## [読解文]
==============================
鴫原さんの長泥地区は放射線量が高く長期間、住民が戻るのが難しい「帰還困難区域」に飯舘村の中で唯一指定されている。事故後1か月以上避難区域に指定されず避難も遅れた。被曝による将来の健康不安に対する慰謝料の支払いなどを求め平成24年7月に申し立てを行った。事故から1年4カ月が経過していた。申し立てからはちょうど1年半。鴫原さんは、まだ声を荒げている。
申し立てた先は、裁判所ではない。案件が多く、被災者のために迅速に解決するために設置された原子力損害賠償紛争解決センター(原発ADR)。事故の賠償をめぐって東電と被害者側が合意できない場合、無料で和解を仲介する公的機関だ。仲介委員の弁護士が双方から事情を聴き和解案を示して解決するという流れで、申し立てから約1年後の昨年6月、双方に和解案を提示した。
内容には、事故後に指定が遅れ長泥地区に滞在した住民の放射線被曝不安に対する慰謝料として、1人50万円、妊婦と子供には100万円を東電が支払うことなどが盛り込まれた。ADRが被曝不安に対する慰謝料に言及したのは初めてで、画期的といわれた。
ひと段落、やれやれと鴫原さんや住民は安堵した。ところが今年1月、東電側は和解案の受け入れを拒否してきた。「『不安』認定の根拠が不明確」というのだが、どういうことなのか。鴫原さんの東電通いは、こうして始まった。
◇
区長として聞きたい、ADRが出した和解案を、なぜ拒否したのか。しかし、相談センターで対応した東電の社員は「ADRについては答えられない」の一点張り。話が進まない。「それなら相談できる場所を教えてほしい」。東電側も回答を用意するということで鴫原さんは3回も相談センターに出向いたのだった。
==============================
## [記述問題 1]
本文について、次の問いに答えてください。
(a) 鴫原さんが申し立てを行ったのはいつですか。
(b) 和解案で、妊婦と子供に対する慰謝料は1人いくらとされましたか。
(c) 東電側が和解案の受け入れを拒否してきたのはいつですか。
本文と記録は互いに関係がありません。

(スクリーンショットとページの位置指定記録)
==============================
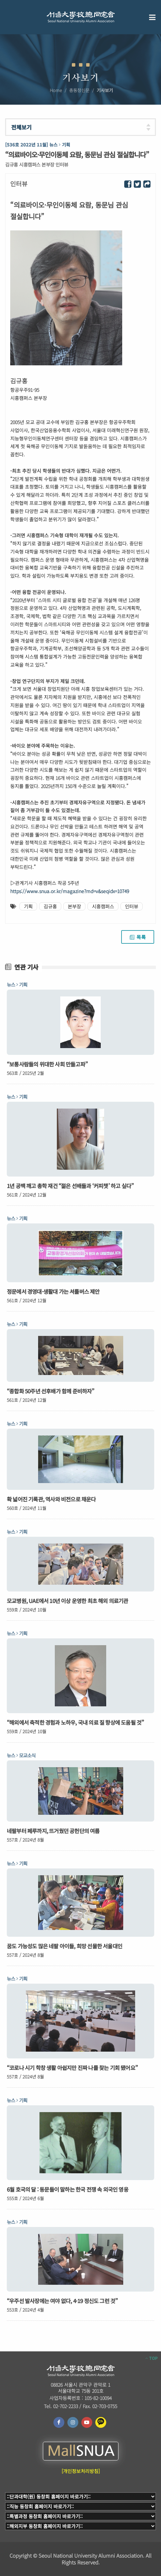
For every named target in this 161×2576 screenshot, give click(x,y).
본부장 (74, 906)
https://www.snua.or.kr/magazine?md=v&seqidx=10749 (69, 891)
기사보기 (105, 90)
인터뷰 (131, 906)
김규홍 (50, 906)
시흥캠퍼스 (103, 906)
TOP (151, 2358)
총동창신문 (79, 90)
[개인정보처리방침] (81, 2471)
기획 (28, 906)
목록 (137, 937)
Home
==============================
## [記述問題 2]
記録のうち、「https://www.snua.or.kr/magazine?md=v&seqidx=10749 (69, 891)」を含む行から記録の最後の行まで（両端を含む）を、1行を1つの文字列とするJSONリストに変換してください。空行は除いてください。

## [解答全文 1]
(a) 平成24年7月です。
(b) 1人100万円です。
(c) 今年1月です。

## [解答全文 2]
[
  "https://www.snua.or.kr/magazine?md=v&seqidx=10749 (69, 891)",
  "기사보기 (105, 90)",
  "인터뷰 (131, 906)",
  "김규홍 (50, 906)",
  "시흥캠퍼스 (103, 906)",
  "TOP (151, 2358)",
  "총동창신문 (79, 90)",
  "[개인정보처리방침] (81, 2471)",
  "기획 (28, 906)",
  "목록 (137, 937)",
  "Home"
]